BEGIN MATERIAL FOR THIS TASK

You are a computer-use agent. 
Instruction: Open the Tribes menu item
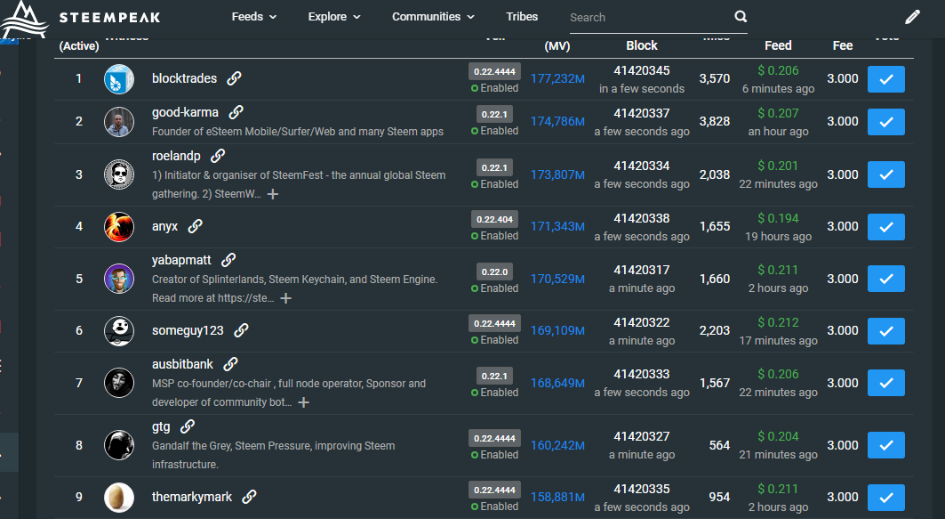(x=522, y=17)
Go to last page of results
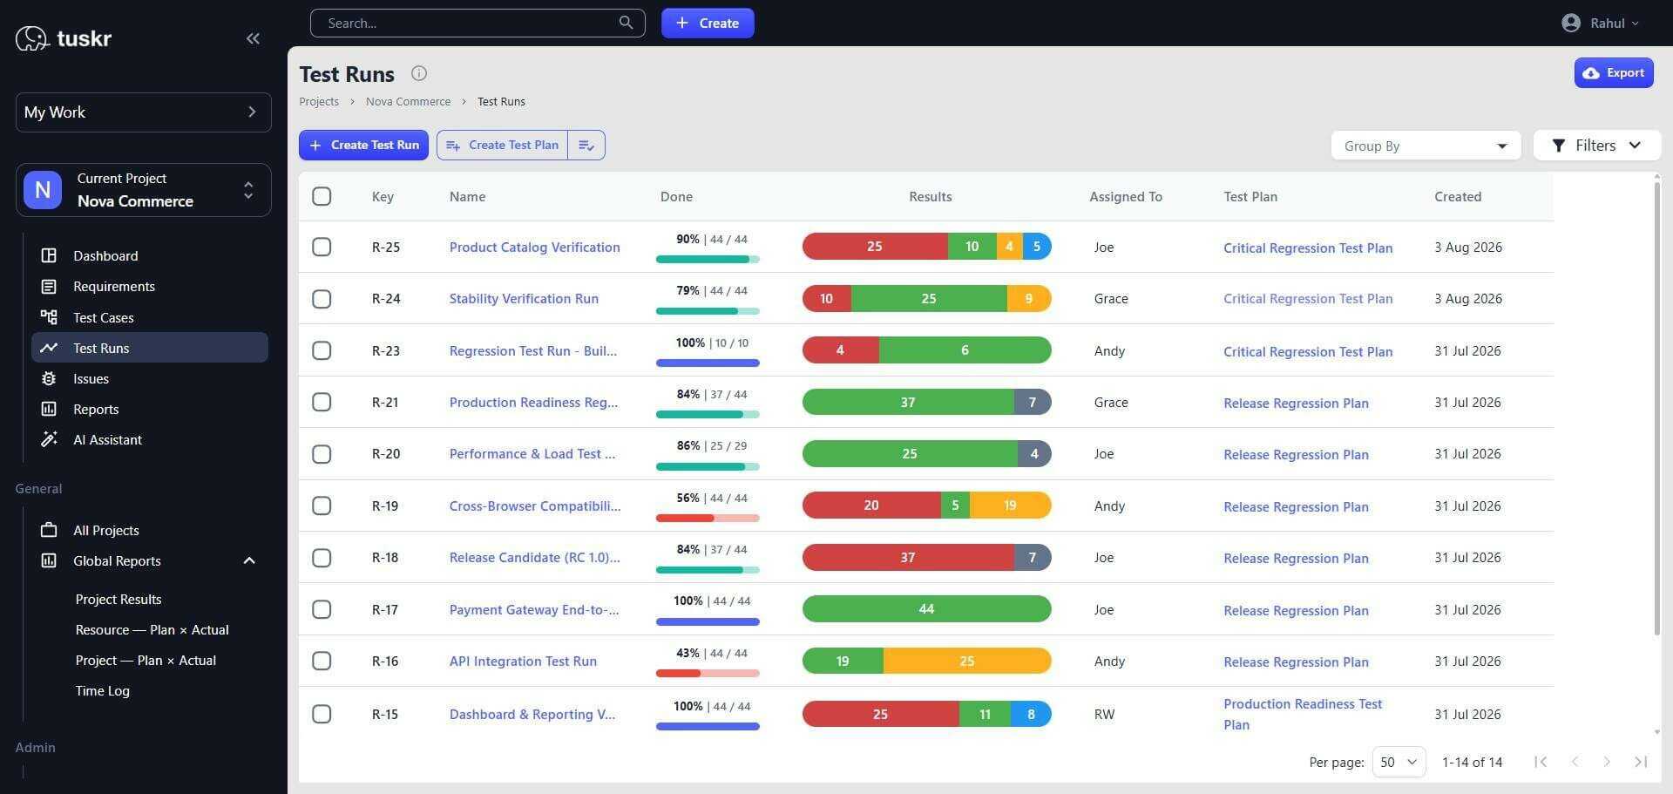This screenshot has width=1673, height=794. click(x=1641, y=762)
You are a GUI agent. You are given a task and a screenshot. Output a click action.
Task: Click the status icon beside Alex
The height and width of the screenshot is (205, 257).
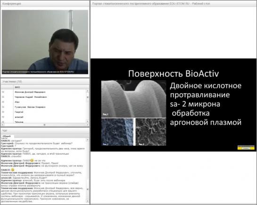point(3,102)
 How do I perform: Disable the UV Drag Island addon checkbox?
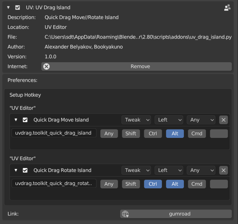18,8
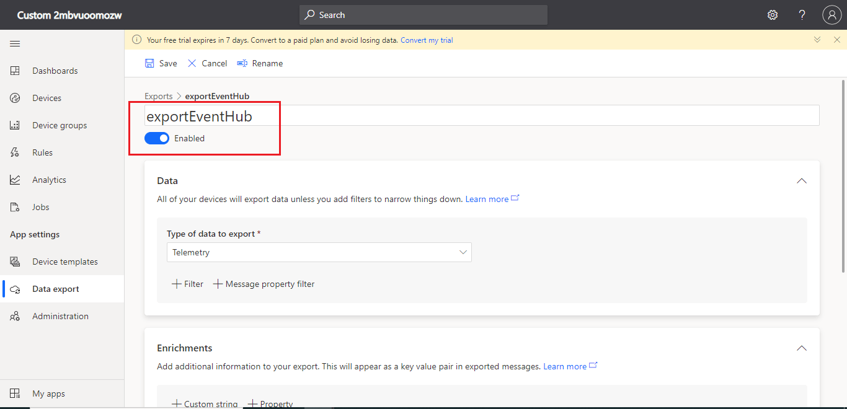847x409 pixels.
Task: Open Type of data to export dropdown
Action: [x=319, y=252]
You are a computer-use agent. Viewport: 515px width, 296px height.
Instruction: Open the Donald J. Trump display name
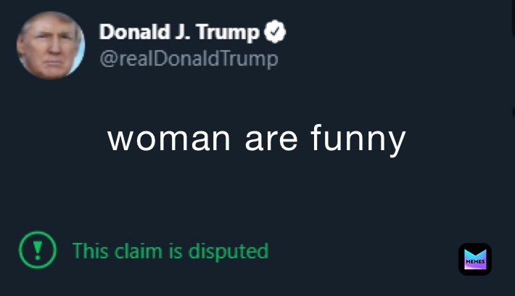(178, 33)
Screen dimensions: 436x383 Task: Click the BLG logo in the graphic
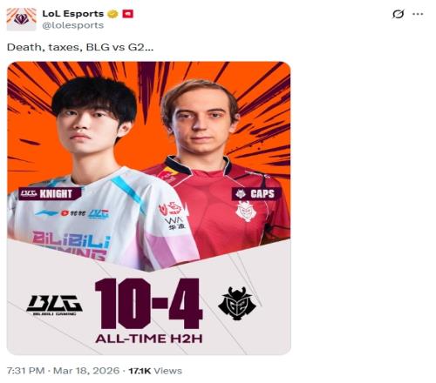point(54,305)
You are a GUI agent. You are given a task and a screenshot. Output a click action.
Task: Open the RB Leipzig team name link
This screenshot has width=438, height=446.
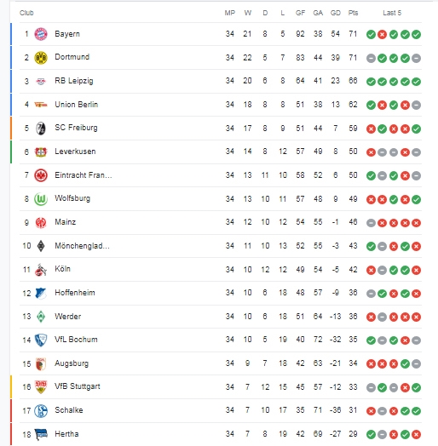[74, 81]
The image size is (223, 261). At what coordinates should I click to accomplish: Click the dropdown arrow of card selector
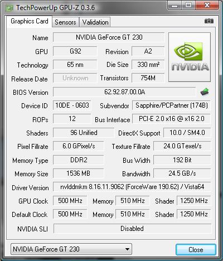[127, 249]
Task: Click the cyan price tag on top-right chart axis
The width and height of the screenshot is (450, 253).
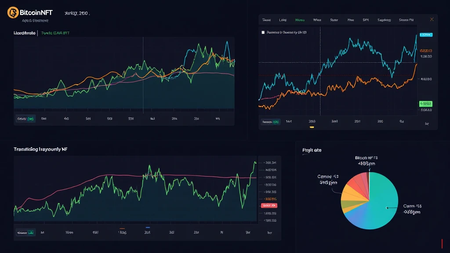Action: [x=426, y=34]
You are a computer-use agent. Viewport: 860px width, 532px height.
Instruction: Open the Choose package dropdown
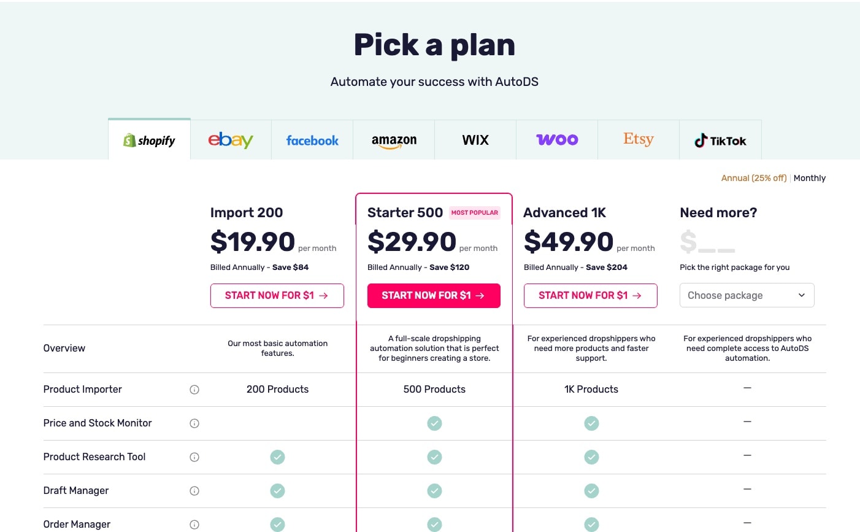click(x=747, y=295)
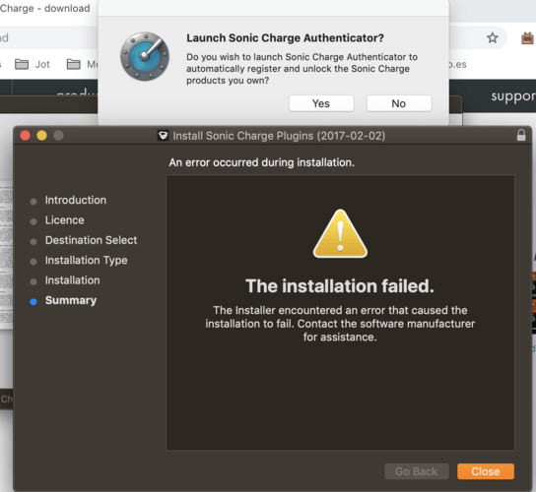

END MATERIAL FOR THIS TASK

## WHAT THIS TASK INVOLVES
Which lines in the records above contain the word "computer"? Return each of them.

## RESPONSE FOR THIS EXERCISE
You are a computer-use agent. 
You are a computer-use agent. Viewport: 515px width, 296px height.
You are a computer-use agent. Viewport: 860px width, 532px height.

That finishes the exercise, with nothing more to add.